The manager module allows the user to make agronomic decisions relevant to growing a crop. Inputs include cultivar variety, sowing date, sowing depth, row spacing, plant density, fertilizer and irrigation amounts. These management decisions have an effect on crop development to differing degrees. The model is particularly sensitive to cultivar choice. Cultivars are distinguished in terms of photoperiod sensitivity and vernalization sensitivity, both of which affect the rate at which a crop matures.

Key assumption

It is assumed that water is the most important limiting factor in the dryland grain farming system examined in this study. This is supported to a substantial degree in the literature; for example, Irmak et al. (2002) showed correlations between root-zone plant available water and soybean yield across a field in Iowa, USA. A practicality of this assumption is that hydraulic properties were the only model inputs considered in detail. Consequently, other parameters that potentially affect crop yield were held constant both spatially and temporally. The hydraulic property considered was AWC, which is defined as the difference between DUL (water content at −0.1 bar) and lower limit (LL) (water content at −15 bar). Previous studies have derived linear relationships between wheat yields simulated by APSIM and AWC of the topsoil (Wong and Asseng 2006). These authors demonstrated the varying importance of AWC depending on interactions with rainfall, initial moisture content and nitrogen application. The AWC was considered to be the same as plant available water capacity (PAWC) (or extractable water). This was justified by the fact that wheat is the only crop considered in this study.
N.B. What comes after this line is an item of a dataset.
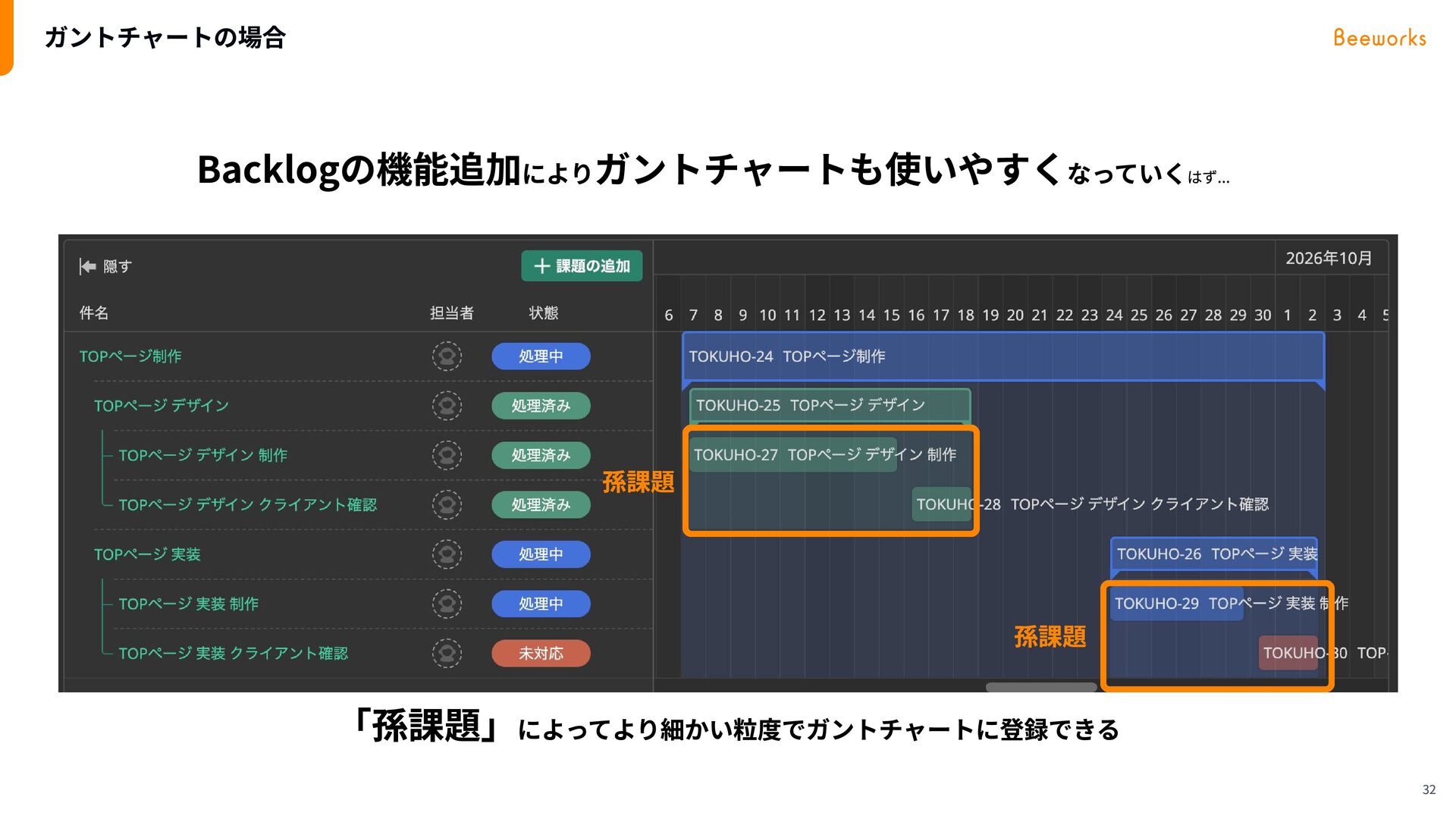Image resolution: width=1456 pixels, height=819 pixels.
Task: Click the red TOKUHO-30 gantt bar
Action: click(x=1288, y=653)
Soil, crop and landscape data

Soil and climate information were the two main data types of data required to create an inverse meta-model. The envisaged domain of applicability for the meta-model is all the possible climate and AWC scenarios that might occur across the study site. This gives meaning to the requirement for a ‘representative’ collection of AWC and climate data for the derivation of a meta-model.

Figure 2 illustrates the three-step process to generate data on AWC and LL at two depths for 1000 hypothetical soil profiles. These steps involved soil sampling, and the application of pedotransfer functions (PTFs) and of latin hypercube sampling (LHS).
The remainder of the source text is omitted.